Chapter 14: How to Get Better Sleep

Good Sleep Practices, Continued

In addition to avoiding all the problems from the last chapter (eg caffeine, alarms), here are more tips:

  • Keep the same waking and sleeping time each day. Erratic sleep schedules disrupt sleep quality.
  • Practice sleep hygiene - lower bedroom temperature, reduce noise, reduce light.
  • No alcohol, caffeine, exercise, or long naps before sleep.
  • Exercise seems to increase total sleep time and increase the quality of sleep.
    • This is more a chronic effect. This does not seem to act immediately on a day-to-day scale - exercise on one day doesn’t necessarily lead to better sleep that night. But worse sleep on one night does lead to worse exercise the following day.
  • Eat a normal diet (not severe caloric restriction of below 800 calories per day). Avoid very high carb diets (>70% of calories) since this decreases NREM and increases awakenings.

Sleeping Pills are Bad

Sleeping pills are typically sedatives that put the body into a state that doesn’t fully resemble sleep (similar to alcohol). The sleep looks different electrophysiologically -- the deepest brainwaves are lacking.

They don’t even really work. Sleeping pills are no better than placebo at reducing the time to fall asleep (even though self-reported satisfaction is higher). The lower quality of sleep causes daytime sleepiness.

Sleeping pills can kick off a heavily medicated vicious cycle:

  • Poor sleep practices or stress reduces sleep.
  • Taking sleeping pills causes next-day drowsiness.
  • Caffeine use and naps reduce drowsiness, but also reduce the ability to sleep at night, causing more sleeping pill usage.
  • Tolerance of sleeping pills causes withdrawal insomnia when stopped, thus maintaining the habit.

Population studies show that sleeping pills increase mortality in a dose-dependent way. Suggestive causes, possibly with a root cause of abnormal sleep:

  • Increased drowsiness in day increase car accidents
  • Increased risk of cancer
  • Increased infection risk (esp bad for elderly)
  • (Shortform note: we can’t rule out that something upstream that disrupts sleeping and thus make people take sleeping pills is also causing all these other disease risks.)

CBT for Insomnia

Cognitive behavioral therapy (CBT) is a common non-pharmacological method for changing behavior. It’s commonly applied to depression, but there are variants for insomnia.

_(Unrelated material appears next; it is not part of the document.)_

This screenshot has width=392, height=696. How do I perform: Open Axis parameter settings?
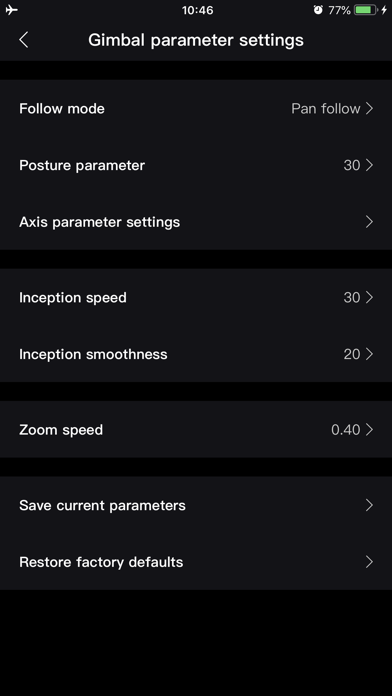(x=196, y=221)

CBT has been shown to be more effective than sleeping pills.

A big part of alleviating insomnia is redeveloping confidence around the ability to sleep. Thus, some practices force insomniacs to restrict their time in bed, maybe even to 6 hours or less. This builds up stronger sleep pressure, and so patients fall asleep faster and regain psychological confidence.

Other prescriptions:

  • Don’t have a clock nearby or you’ll watch the clock and be anxious that you’re not falling asleep.
  • If unable to sleep, get out of bed and go back when sleepy. Don’t lie in bed awake
  • Go to bed only when you’re sleepy.
  • Avoid daytime napping.
  • Reduce anxiety-provoking thoughts before bed.